* WHAT YOU WILL DO
Return the full opinion piece "Imagine there's no Hillary," shown below, word for word and unchanged.

* SUPPLIED PASSAGE

Imagine there’s no Hillary

One of the stupidest songs ever recorded has to be Imagine by John Lenin. It is a ballad about the creatures finally ridding themselves of the implications of the Creator and setting up a “Worker’s Paradise” on earth.

Only people running from the Cross of Jesus Christ seem to relate to this song. Like the proverbial vampires with no soul doomed to live in eternal darkness, the fans of Imagine have a common bond of despair in this life and no hope of anything better in the life to come.

In the midst of the generation that gave us Imagine, is a shrill voice screaming for attention. A woman with no core values, only pompous words designed for the itching ears of her immediate audience. Yes, it’s the junior Senator from New York State, madam carpetbagger herself, Hillary Clinton.

Hillary, the woman who would be President in 2008, has tried to explain her humble path to a political life. According to an article in Newsday, Hillary had other ambitions but due to her lack of physical ability, intelligence and a hostile men’s world, she ended up going to law school to find her path in the world.

* ENTRIES PROVIDED
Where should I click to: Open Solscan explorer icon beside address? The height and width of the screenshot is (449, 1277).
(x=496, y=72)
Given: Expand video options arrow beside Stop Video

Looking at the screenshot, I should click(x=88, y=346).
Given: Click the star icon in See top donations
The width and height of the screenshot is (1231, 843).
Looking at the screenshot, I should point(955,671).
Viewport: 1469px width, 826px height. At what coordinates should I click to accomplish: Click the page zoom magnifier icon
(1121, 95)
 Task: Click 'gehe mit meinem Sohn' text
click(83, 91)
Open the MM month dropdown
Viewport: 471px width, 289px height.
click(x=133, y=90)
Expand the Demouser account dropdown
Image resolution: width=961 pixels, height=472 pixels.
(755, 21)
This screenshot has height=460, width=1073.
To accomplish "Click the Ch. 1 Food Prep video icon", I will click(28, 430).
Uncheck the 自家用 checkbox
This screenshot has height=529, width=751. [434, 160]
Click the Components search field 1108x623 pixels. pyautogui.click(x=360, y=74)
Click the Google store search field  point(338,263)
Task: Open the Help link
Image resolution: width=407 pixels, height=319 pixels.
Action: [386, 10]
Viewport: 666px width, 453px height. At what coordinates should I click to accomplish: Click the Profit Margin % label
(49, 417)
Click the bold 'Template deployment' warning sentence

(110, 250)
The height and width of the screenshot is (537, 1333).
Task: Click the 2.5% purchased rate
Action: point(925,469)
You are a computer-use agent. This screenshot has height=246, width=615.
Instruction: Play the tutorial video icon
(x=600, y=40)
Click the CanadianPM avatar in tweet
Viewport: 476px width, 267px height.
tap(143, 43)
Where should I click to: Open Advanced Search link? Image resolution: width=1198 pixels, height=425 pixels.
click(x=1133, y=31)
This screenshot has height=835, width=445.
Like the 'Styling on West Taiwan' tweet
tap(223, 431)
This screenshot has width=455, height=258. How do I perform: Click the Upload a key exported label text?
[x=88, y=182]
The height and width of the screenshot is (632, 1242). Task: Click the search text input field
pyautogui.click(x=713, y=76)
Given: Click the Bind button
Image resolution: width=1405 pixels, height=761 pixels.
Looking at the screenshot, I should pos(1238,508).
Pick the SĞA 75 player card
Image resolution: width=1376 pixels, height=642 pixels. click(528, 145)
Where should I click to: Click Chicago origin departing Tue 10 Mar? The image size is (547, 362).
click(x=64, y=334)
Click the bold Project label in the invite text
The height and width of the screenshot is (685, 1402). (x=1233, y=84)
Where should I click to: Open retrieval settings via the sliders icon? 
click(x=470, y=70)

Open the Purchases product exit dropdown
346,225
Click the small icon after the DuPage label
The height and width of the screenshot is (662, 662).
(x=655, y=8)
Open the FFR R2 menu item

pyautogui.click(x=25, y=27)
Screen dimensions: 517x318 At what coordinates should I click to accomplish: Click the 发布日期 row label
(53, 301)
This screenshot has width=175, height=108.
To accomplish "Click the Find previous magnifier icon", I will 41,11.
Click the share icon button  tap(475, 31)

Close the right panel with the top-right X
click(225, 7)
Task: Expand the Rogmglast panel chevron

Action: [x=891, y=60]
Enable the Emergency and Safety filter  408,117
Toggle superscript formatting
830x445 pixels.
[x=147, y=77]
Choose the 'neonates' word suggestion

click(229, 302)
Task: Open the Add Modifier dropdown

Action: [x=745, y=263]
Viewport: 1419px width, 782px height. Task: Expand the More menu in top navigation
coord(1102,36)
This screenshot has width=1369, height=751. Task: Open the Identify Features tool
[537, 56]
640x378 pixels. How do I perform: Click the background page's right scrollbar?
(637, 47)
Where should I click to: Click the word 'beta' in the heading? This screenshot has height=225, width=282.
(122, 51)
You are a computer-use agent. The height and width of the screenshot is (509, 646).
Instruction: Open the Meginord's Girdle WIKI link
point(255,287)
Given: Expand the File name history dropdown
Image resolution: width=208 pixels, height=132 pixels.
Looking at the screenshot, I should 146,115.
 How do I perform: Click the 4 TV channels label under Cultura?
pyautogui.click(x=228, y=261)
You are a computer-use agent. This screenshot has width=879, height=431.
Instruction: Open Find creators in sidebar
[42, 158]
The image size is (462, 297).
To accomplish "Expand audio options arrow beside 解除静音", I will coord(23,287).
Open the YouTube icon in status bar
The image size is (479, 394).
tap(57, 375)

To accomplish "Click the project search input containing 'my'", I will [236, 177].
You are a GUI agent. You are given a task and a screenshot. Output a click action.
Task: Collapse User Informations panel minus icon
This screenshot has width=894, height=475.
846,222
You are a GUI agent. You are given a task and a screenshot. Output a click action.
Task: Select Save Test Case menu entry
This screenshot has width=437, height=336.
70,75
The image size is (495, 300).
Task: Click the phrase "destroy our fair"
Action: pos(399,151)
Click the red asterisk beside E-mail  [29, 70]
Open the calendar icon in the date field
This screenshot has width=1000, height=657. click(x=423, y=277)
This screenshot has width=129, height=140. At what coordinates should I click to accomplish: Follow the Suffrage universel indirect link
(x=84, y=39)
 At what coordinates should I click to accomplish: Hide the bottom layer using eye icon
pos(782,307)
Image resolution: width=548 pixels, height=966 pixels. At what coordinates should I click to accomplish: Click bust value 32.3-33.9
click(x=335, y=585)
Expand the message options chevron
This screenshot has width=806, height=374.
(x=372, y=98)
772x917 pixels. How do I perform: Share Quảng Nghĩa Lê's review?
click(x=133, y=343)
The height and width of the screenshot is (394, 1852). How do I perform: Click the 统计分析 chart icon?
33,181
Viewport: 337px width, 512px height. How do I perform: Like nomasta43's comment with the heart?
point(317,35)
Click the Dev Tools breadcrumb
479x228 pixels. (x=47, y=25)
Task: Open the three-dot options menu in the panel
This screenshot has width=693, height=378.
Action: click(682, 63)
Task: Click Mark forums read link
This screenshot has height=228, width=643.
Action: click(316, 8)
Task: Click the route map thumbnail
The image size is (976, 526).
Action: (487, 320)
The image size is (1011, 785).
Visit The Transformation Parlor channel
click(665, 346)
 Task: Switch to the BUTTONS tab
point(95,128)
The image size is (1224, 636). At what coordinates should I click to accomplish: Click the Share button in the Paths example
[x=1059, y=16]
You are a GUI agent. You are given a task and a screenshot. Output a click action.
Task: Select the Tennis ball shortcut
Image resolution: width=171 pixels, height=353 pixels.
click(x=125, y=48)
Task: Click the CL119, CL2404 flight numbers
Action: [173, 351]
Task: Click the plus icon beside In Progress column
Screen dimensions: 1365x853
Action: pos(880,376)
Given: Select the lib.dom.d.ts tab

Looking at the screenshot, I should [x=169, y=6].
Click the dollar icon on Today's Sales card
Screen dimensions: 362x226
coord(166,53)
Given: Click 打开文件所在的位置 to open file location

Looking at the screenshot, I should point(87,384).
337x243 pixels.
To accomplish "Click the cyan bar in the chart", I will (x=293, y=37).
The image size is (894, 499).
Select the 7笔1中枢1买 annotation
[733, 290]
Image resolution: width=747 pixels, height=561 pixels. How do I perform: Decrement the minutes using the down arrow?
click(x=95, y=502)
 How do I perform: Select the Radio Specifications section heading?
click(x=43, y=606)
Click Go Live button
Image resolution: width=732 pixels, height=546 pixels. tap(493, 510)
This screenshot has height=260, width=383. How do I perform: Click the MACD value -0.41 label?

* SOLVED EXERCISE
Imagine there’s no Hillary

One of the stupidest songs ever recorded has to be Imagine by John Lenin. It is a ballad about the creatures finally ridding themselves of the implications of the Creator and setting up a “Worker’s Paradise” on earth.

Only people running from the Cross of Jesus Christ seem to relate to this song. Like the proverbial vampires with no soul doomed to live in eternal darkness, the fans of Imagine have a common bond of despair in this life and no hope of anything better in the life to come.

In the midst of the generation that gave us Imagine, is a shrill voice screaming for attention. A woman with no core values, only pompous words designed for the itching ears of her immediate audience. Yes, it’s the junior Senator from New York State, madam carpetbagger herself, Hillary Clinton.

Hillary, the woman who would be President in 2008, has tried to explain her humble path to a political life. According to an article in Newsday, Hillary had other ambitions but due to her lack of physical ability, intelligence and a hostile men’s world, she ended up going to law school to find her path in the world.